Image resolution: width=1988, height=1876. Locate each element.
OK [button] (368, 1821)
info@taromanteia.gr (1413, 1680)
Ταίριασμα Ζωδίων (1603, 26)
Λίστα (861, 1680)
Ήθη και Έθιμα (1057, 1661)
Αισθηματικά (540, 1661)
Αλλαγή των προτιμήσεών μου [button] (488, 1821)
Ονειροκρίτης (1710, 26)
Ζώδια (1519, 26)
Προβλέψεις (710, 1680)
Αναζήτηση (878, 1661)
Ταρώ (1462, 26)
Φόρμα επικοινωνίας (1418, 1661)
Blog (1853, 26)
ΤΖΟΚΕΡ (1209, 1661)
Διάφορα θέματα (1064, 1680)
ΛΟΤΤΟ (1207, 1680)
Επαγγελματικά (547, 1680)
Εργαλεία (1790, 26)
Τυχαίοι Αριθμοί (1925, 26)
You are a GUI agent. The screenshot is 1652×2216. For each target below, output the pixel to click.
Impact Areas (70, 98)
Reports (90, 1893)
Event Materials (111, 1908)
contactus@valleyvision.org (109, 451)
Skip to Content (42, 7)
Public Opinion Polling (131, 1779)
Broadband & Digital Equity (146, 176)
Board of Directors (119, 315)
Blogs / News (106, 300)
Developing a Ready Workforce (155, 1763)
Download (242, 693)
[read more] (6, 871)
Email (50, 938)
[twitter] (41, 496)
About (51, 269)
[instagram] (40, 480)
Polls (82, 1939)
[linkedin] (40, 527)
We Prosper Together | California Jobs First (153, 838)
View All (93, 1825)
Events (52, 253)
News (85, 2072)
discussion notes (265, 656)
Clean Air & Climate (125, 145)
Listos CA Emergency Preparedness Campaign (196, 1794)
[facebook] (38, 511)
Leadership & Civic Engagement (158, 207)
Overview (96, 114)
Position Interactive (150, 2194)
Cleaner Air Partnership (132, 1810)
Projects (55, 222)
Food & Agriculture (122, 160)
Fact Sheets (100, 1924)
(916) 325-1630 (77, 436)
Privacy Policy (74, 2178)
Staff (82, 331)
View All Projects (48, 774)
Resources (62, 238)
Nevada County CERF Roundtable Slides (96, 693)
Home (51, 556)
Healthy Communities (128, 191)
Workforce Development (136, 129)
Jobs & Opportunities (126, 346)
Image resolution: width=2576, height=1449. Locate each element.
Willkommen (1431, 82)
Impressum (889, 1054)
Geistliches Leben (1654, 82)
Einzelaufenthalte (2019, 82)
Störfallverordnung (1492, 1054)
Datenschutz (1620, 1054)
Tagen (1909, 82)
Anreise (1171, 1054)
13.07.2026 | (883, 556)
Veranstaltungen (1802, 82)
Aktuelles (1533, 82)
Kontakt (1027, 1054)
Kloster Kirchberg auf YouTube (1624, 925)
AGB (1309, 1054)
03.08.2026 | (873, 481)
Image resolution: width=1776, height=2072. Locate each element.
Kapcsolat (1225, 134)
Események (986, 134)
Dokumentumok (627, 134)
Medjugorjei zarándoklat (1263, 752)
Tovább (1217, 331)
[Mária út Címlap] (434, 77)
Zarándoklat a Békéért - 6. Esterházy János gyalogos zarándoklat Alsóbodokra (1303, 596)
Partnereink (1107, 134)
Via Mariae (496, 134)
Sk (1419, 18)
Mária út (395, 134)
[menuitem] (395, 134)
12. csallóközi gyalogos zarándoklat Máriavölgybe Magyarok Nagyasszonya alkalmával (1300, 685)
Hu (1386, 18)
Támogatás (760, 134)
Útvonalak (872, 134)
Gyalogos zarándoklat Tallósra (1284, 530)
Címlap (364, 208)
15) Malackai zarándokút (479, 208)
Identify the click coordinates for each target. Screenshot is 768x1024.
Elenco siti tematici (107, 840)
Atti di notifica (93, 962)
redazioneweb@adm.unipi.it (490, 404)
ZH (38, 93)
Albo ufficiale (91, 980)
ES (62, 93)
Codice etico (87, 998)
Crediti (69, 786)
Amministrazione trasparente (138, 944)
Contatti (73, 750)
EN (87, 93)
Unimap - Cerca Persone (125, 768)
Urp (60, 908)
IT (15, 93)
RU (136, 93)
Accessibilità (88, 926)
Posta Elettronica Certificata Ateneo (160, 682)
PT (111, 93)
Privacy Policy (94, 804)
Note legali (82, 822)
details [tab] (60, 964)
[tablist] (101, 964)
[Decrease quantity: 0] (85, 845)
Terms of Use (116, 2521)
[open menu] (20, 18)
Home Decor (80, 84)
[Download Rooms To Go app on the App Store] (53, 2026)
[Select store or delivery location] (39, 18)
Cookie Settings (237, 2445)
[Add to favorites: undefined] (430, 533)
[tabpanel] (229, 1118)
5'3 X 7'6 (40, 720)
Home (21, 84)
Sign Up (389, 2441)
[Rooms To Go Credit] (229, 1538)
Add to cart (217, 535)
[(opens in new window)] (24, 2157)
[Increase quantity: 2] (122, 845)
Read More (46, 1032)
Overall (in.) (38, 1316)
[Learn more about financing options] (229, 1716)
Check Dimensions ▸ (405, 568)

### Task objective
Return the whole listing exactly as it reads.

### Output below
Image resolution: width=1988, height=1876. Locate each element.
OK [button] (368, 1821)
info@taromanteia.gr (1413, 1680)
Ταίριασμα Ζωδίων (1603, 26)
Λίστα (861, 1680)
Ήθη και Έθιμα (1057, 1661)
Αισθηματικά (540, 1661)
Αλλαγή των προτιμήσεών μου [button] (488, 1821)
Ονειροκρίτης (1710, 26)
Ζώδια (1519, 26)
Προβλέψεις (710, 1680)
Αναζήτηση (878, 1661)
Ταρώ (1462, 26)
Φόρμα επικοινωνίας (1418, 1661)
Blog (1853, 26)
ΤΖΟΚΕΡ (1209, 1661)
Διάφορα θέματα (1064, 1680)
ΛΟΤΤΟ (1207, 1680)
Επαγγελματικά (547, 1680)
Εργαλεία (1790, 26)
Τυχαίοι Αριθμοί (1925, 26)
You are a GUI agent. The screenshot is 1652×2216. For each target below, output the pixel to click.
Impact Areas (70, 98)
Reports (90, 1893)
Event Materials (111, 1908)
contactus@valleyvision.org (109, 451)
Skip to Content (42, 7)
Public Opinion Polling (131, 1779)
Broadband & Digital Equity (146, 176)
Board of Directors (119, 315)
Blogs / News (106, 300)
Developing a Ready Workforce (155, 1763)
Download (242, 693)
[read more] (6, 871)
Email (50, 938)
[twitter] (41, 496)
About (51, 269)
[instagram] (40, 480)
Polls (82, 1939)
[linkedin] (40, 527)
We Prosper Together | California Jobs First (153, 838)
View All (93, 1825)
Events (52, 253)
News (85, 2072)
discussion notes (265, 656)
Clean Air & Climate (125, 145)
Listos CA Emergency Preparedness Campaign (196, 1794)
[facebook] (38, 511)
Leadership & Civic Engagement (158, 207)
Overview (96, 114)
Position Interactive (150, 2194)
Cleaner Air Partnership (132, 1810)
Projects (55, 222)
Food & Agriculture (122, 160)
Fact Sheets (100, 1924)
(916) 325-1630 (77, 436)
Privacy Policy (74, 2178)
Staff (82, 331)
View All Projects (48, 774)
Resources (62, 238)
Nevada County CERF Roundtable Slides (96, 693)
Home (51, 556)
Healthy Communities (128, 191)
Workforce Development (136, 129)
Jobs & Opportunities (126, 346)
Image resolution: width=2576, height=1449. Locate each element.
Willkommen (1431, 82)
Impressum (889, 1054)
Geistliches Leben (1654, 82)
Einzelaufenthalte (2019, 82)
Störfallverordnung (1492, 1054)
Datenschutz (1620, 1054)
Tagen (1909, 82)
Anreise (1171, 1054)
13.07.2026 | (883, 556)
Veranstaltungen (1802, 82)
Aktuelles (1533, 82)
Kontakt (1027, 1054)
Kloster Kirchberg auf YouTube (1624, 925)
AGB (1309, 1054)
03.08.2026 | (873, 481)
Image resolution: width=1776, height=2072. Locate each element.
Kapcsolat (1225, 134)
Események (986, 134)
Dokumentumok (627, 134)
Medjugorjei zarándoklat (1263, 752)
Tovább (1217, 331)
[Mária út Címlap] (434, 77)
Zarándoklat a Békéért - 6. Esterházy János gyalogos zarándoklat Alsóbodokra (1303, 596)
Partnereink (1107, 134)
Via Mariae (496, 134)
Sk (1419, 18)
Mária út (395, 134)
[menuitem] (395, 134)
12. csallóközi gyalogos zarándoklat Máriavölgybe Magyarok Nagyasszonya alkalmával (1300, 685)
Hu (1386, 18)
Támogatás (760, 134)
Útvonalak (872, 134)
Gyalogos zarándoklat Tallósra (1284, 530)
Címlap (364, 208)
15) Malackai zarándokút (479, 208)
Identify the click coordinates for each target. Screenshot is 768x1024.
Elenco siti tematici (107, 840)
Atti di notifica (93, 962)
redazioneweb@adm.unipi.it (490, 404)
ZH (38, 93)
Albo ufficiale (91, 980)
ES (62, 93)
Codice etico (87, 998)
Crediti (69, 786)
Amministrazione trasparente (138, 944)
Contatti (73, 750)
EN (87, 93)
Unimap - Cerca Persone (125, 768)
Urp (60, 908)
IT (15, 93)
RU (136, 93)
Accessibilità (88, 926)
Posta Elettronica Certificata Ateneo (160, 682)
PT (111, 93)
Privacy Policy (94, 804)
Note legali (82, 822)
details [tab] (60, 964)
[tablist] (101, 964)
[Decrease quantity: 0] (85, 845)
Terms of Use (116, 2521)
[open menu] (20, 18)
Home Decor (80, 84)
[Download Rooms To Go app on the App Store] (53, 2026)
[Select store or delivery location] (39, 18)
Cookie Settings (237, 2445)
[Add to favorites: undefined] (430, 533)
[tabpanel] (229, 1118)
5'3 X 7'6 (40, 720)
Home (21, 84)
Sign Up (389, 2441)
[Rooms To Go Credit] (229, 1538)
Add to cart (217, 535)
[(opens in new window)] (24, 2157)
[Increase quantity: 2] (122, 845)
Read More (46, 1032)
Overall (in.) (38, 1316)
[Learn more about financing options] (229, 1716)
Check Dimensions ▸ (405, 568)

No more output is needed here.